= PROVIDED PASSAGE =

An upgrade to the plumbing
HHS inspector general's office uses optimization tool to get its WAN up to speed
- By William Jackson
- Jul 27, 2006
EASY: Chris Finucane says Steelhead's ease of implementation tipped the scales.
The inspector general at the Health and Human Services Department has 10 regional offices that house servers accessed by 85 field offices throughout the country. Recently, the OIG wanted to modernize its IT infrastructure and consolidate resources in data centers.
'On paper, it seemed like a good idea,' said OIG chief technology officer Chris Finucane.
But there were problems. The offices were linked in a hub-and-spoke configuration with dedicated frame relay connections.
'On a good day, they might get 128K,' Finucane said.
This WAN did not adequately support data access in its existing configuration and needed to be upgraded before any consolidation could be done. It was replaced with T1 links that provided 1.54-Mbps connections to the MCI mesh network cloud.

= PROVIDED RECORDS =
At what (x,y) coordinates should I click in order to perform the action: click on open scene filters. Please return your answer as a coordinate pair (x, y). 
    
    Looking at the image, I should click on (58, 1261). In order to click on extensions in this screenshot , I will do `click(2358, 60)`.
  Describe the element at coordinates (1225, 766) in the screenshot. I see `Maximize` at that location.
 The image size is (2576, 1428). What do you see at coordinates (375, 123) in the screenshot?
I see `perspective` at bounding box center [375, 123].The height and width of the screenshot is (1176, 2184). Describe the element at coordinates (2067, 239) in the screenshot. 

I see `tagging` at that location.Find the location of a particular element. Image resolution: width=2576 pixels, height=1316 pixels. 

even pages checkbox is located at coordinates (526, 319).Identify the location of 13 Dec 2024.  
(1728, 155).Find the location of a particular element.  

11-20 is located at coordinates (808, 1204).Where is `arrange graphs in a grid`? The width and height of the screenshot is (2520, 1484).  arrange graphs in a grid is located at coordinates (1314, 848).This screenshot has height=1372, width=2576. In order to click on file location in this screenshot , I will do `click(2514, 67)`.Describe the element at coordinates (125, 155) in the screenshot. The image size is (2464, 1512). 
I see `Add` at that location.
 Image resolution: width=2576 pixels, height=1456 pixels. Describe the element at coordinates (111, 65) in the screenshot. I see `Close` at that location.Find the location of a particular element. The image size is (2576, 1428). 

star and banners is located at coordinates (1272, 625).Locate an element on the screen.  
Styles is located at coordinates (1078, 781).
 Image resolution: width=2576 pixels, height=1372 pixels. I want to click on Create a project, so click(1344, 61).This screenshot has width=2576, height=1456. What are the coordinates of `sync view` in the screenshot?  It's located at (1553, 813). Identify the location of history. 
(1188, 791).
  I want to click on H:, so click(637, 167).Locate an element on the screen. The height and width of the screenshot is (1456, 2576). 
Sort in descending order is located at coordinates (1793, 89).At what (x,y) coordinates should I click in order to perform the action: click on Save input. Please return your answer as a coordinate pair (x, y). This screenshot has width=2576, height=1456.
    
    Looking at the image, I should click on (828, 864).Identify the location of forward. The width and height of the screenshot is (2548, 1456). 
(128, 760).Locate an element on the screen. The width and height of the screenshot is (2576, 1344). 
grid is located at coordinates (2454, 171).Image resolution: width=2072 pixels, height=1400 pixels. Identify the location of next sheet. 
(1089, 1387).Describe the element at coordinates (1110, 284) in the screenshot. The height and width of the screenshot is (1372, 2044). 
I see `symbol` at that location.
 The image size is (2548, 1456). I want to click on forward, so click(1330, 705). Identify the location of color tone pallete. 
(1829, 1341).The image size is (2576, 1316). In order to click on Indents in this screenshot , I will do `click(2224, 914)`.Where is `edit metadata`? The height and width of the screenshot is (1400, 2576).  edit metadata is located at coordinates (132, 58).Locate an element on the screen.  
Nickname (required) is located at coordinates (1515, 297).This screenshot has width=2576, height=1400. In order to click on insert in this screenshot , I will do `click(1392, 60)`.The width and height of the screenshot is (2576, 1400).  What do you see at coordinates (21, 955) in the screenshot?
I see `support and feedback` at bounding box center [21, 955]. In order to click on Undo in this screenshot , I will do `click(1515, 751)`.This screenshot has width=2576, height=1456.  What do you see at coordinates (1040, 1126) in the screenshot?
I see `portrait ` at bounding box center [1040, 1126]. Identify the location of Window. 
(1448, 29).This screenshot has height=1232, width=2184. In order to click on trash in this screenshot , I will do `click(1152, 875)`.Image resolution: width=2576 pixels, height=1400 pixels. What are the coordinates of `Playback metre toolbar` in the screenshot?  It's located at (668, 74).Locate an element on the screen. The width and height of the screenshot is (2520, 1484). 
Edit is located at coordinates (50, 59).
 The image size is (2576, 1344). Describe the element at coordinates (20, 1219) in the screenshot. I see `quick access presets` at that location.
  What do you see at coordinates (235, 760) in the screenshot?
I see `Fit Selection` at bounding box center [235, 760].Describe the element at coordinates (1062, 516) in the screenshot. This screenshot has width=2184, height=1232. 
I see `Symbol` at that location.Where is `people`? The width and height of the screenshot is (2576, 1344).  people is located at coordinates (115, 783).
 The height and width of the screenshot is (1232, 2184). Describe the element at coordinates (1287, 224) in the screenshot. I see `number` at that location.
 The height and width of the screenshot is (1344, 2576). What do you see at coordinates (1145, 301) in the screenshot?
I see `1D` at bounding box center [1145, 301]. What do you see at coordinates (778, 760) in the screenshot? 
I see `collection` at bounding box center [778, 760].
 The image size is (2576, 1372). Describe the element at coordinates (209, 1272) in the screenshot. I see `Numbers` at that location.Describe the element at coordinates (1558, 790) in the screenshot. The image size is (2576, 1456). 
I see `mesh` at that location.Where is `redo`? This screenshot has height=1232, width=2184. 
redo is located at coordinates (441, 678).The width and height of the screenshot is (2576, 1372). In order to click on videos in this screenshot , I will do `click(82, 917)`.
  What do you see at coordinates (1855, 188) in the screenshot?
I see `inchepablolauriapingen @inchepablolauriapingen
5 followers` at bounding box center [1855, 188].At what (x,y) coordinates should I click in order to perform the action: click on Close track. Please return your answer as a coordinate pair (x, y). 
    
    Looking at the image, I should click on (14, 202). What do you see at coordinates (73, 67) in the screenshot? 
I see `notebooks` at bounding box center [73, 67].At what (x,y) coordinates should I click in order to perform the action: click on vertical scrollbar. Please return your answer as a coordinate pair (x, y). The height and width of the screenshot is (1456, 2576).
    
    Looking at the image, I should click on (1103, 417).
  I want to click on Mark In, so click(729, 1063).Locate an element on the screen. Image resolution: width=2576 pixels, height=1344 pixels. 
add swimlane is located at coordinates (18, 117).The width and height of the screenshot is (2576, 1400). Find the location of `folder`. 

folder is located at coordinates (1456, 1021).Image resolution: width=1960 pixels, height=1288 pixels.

= TASKS FOR THIS EXERCISE =
**A)** In the article on the HHS inspector general's network upgrade, list every number that gives either a count of offices or a connection speed.
**B)** Reproduce a stretch of the article on the HHS inspector general's network upgrade, starting at the words "This WAN did" and stopping after "mesh network cloud.".

= SOLUTION LIST =
**A)** 10 regional offices; 85 field offices; 128K; 1.54 Mbps

**B)**
This WAN did not adequately support data access in its existing configuration and needed to be upgraded before any consolidation could be done. It was replaced with T1 links that provided 1.54-Mbps connections to the MCI mesh network cloud.